Passage to read:
——
Well, I say I know her, but she’s really a friend of a Facebook friend. Well, I say that she’s young; she’s really my daughter’s age — just over 50. It’s all a matter of personal perspective.
Anyway, this young woman is very ill with a disease of the blood and will only get worse. She is very smart and creative and well-known and respected in the technical information/education publication world. That is not a world I know. I only know about her. And I only know about her because there is something in her brightness and bravery that moved me and made me want to learn more about her.
I needed/wanted to do something for her — because I can’t fix any of the things wrong with this world, with my country, with all of those folks hurting and trying and dying. Because I am a maker of things and because I wish — how much I wish — I could make magic.
And so I got on Google and downloaded images from her Facebook page and from her book covers on Amazon. I figured out how to do a simple world cloud using words from her various posts.
I printed out the images on washable fabric. I appliqued the images onto the front of a t-shirt.
Then, I appliqued a healing mandala on the back of the shirt.
——
Work request A:
Reproduce the passage about the handmade t-shirt word for word, starting at "I needed/wanted to" and ending at "of the shirt.".
Work request B:
In the passage about the handmade t-shirt, what was appliqued on the back of the shirt?
Work request C:
Extend the passage about the handmade t-shirt, picking up after its final sentence.
——
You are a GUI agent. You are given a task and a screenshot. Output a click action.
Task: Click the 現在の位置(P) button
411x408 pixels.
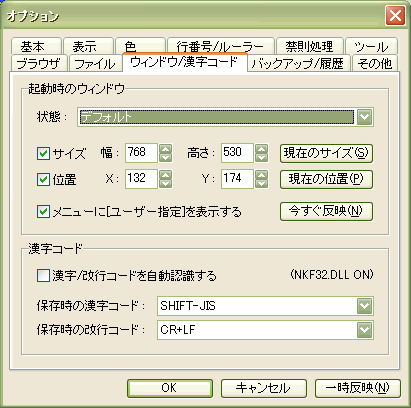tap(326, 179)
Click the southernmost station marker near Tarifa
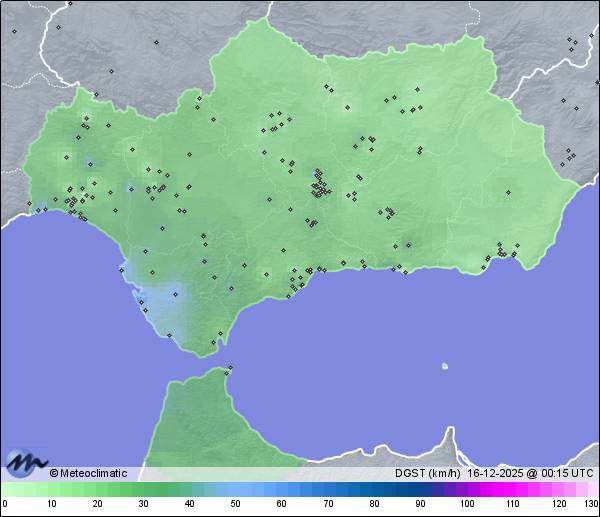600x517 pixels. 213,342
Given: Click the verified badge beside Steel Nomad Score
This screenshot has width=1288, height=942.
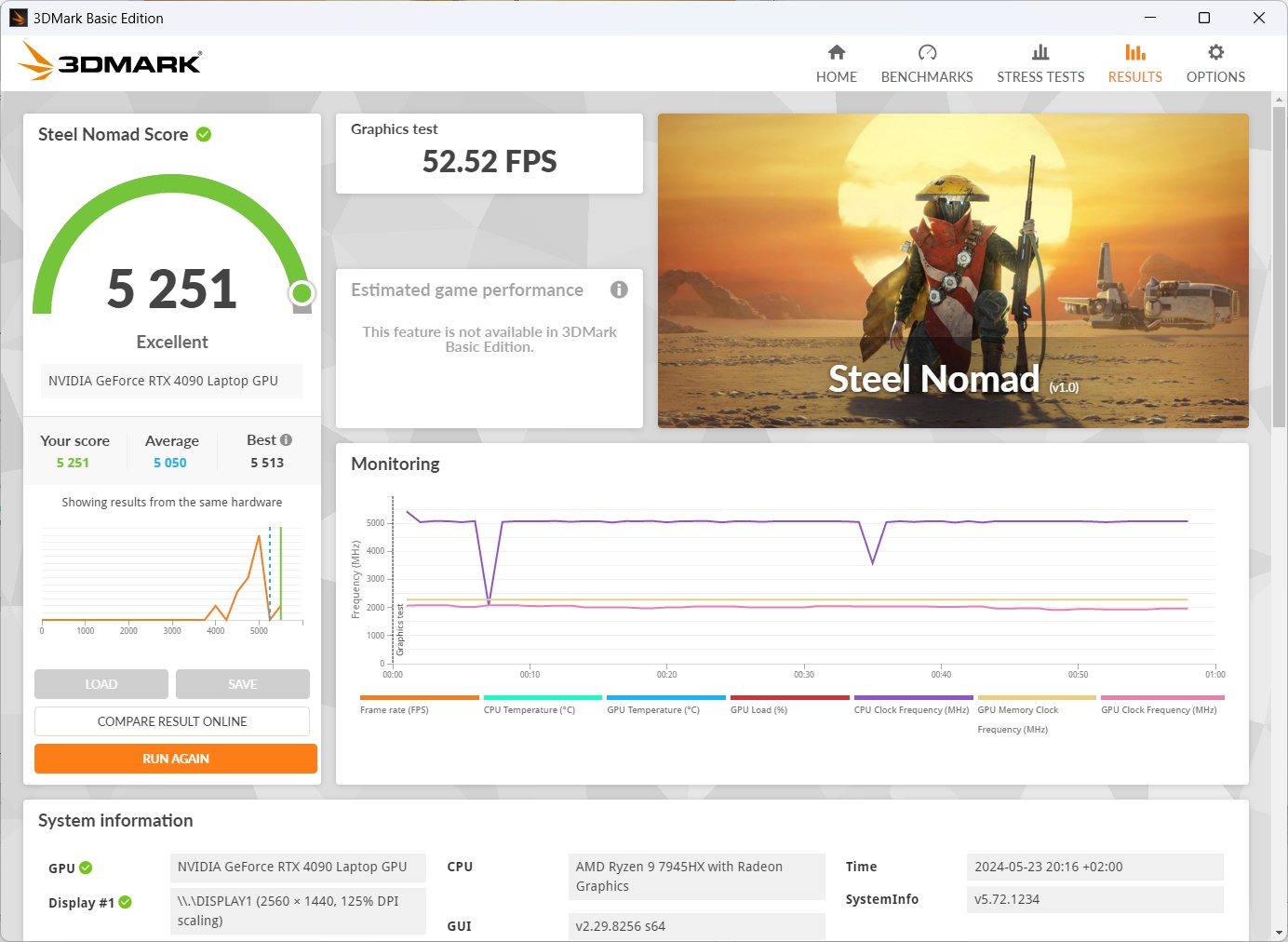Looking at the screenshot, I should 203,133.
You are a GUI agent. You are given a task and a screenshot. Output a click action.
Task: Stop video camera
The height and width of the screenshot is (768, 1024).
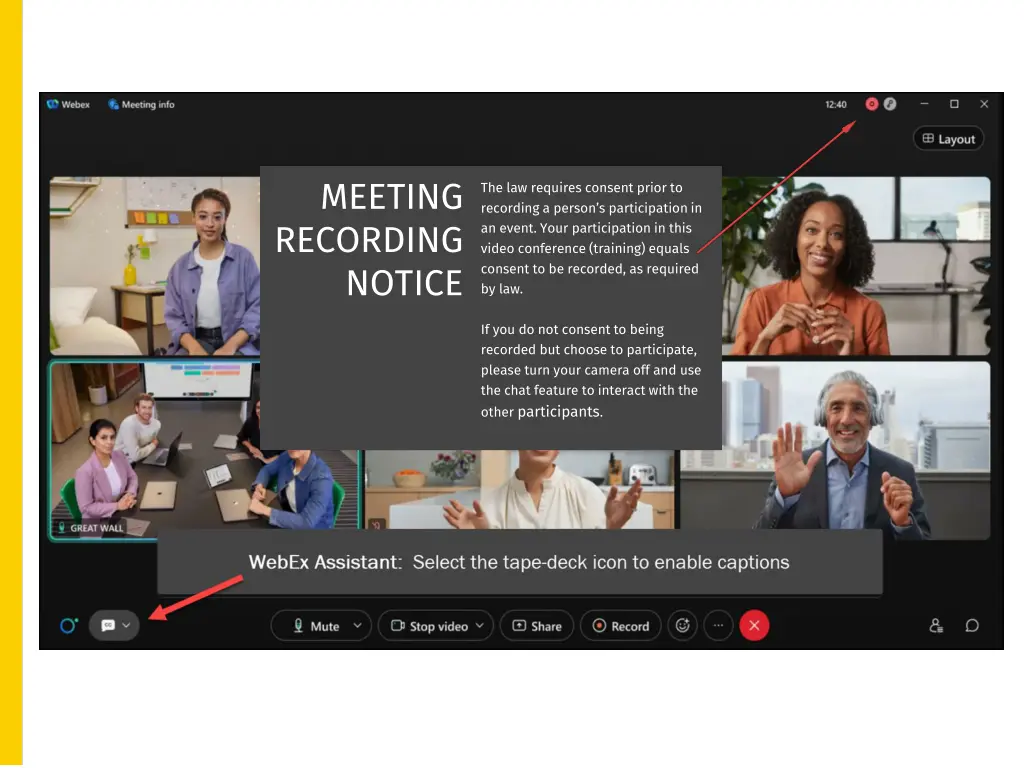428,626

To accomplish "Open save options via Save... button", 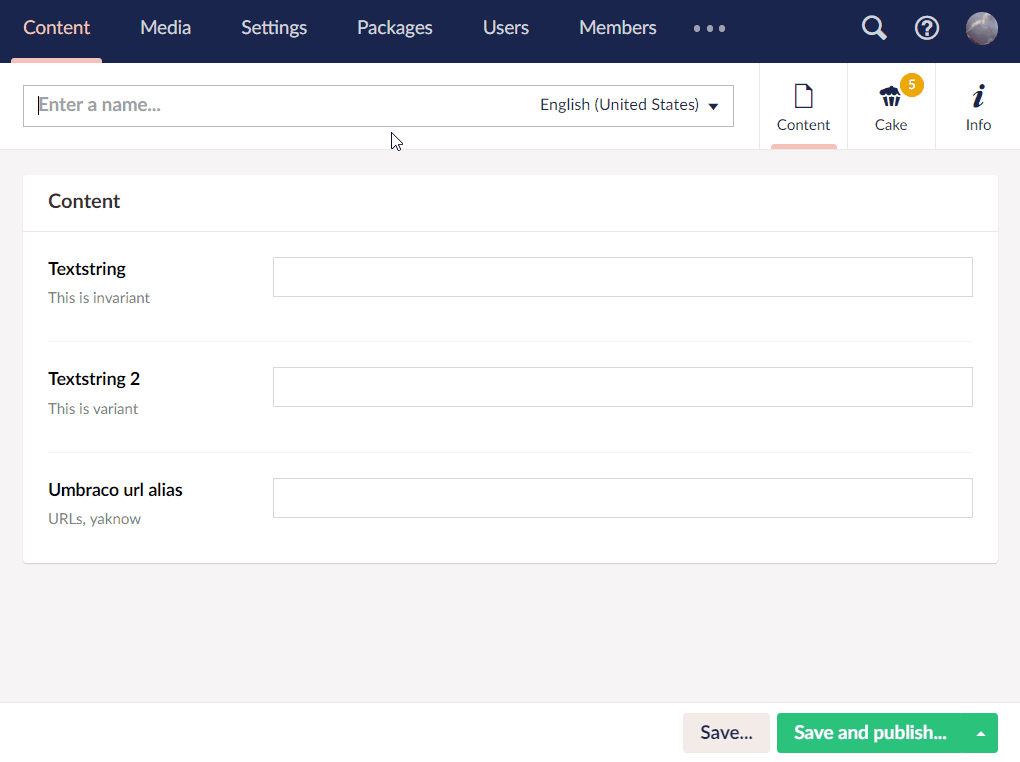I will point(726,733).
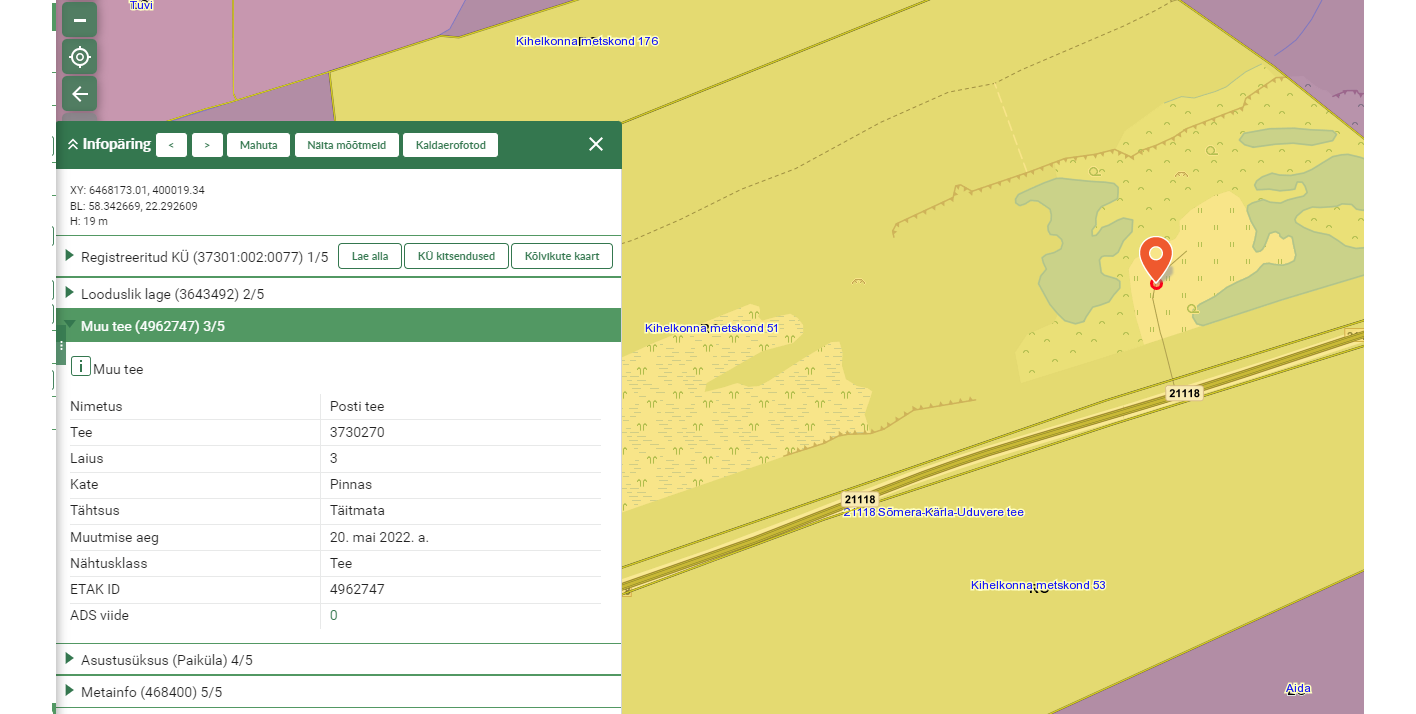Open Kaldaerofotod
This screenshot has width=1416, height=714.
(450, 145)
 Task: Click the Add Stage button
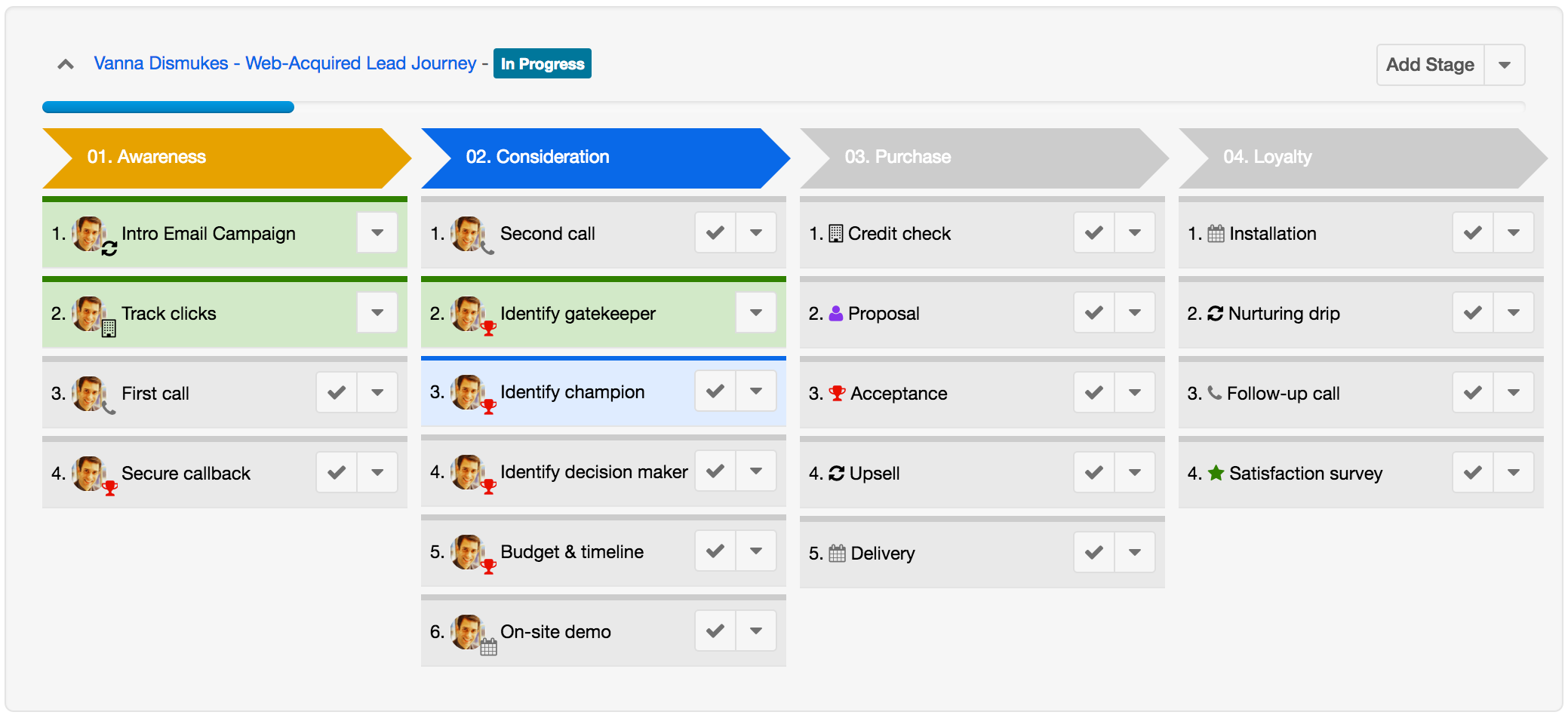point(1430,65)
——
Expected answer A:
I needed/wanted to do something for her — because I can’t fix any of the things wrong with this world, with my country, with all of those folks hurting and trying and dying. Because I am a maker of things and because I wish — how much I wish — I could make magic.
And so I got on Google and downloaded images from her Facebook page and from her book covers on Amazon. I figured out how to do a simple world cloud using words from her various posts.
I printed out the images on washable fabric. I appliqued the images onto the front of a t-shirt.
Then, I appliqued a healing mandala on the back of the shirt.

Expected answer B:
A healing mandala was appliqued on the back of the shirt.

Expected answer C:
And then I looked up her address on 411.com and put it in the mail.
And I included this note:
If Magic were something I could make,
I would spin you a spell of healing,
thread it with the strength and energy
of all of your best moments, color it
blue like water teeming with life,
the burgundy of blood, the red and white
of cells induced to dance again,
of a thousand loving thoughts
warming the fabric of hope.
Then you could wear it like armor
a curative cloak, medicinal mantle,
that primitive sympathetic magic
powerful in intent as any prayer.
I did it as much for me as for her. We are both powerless against the arbitrary surges of fate that drag us into those dark places where we would not choose to go and then leave us, spent, to find a way out. Only she has no way out of this one.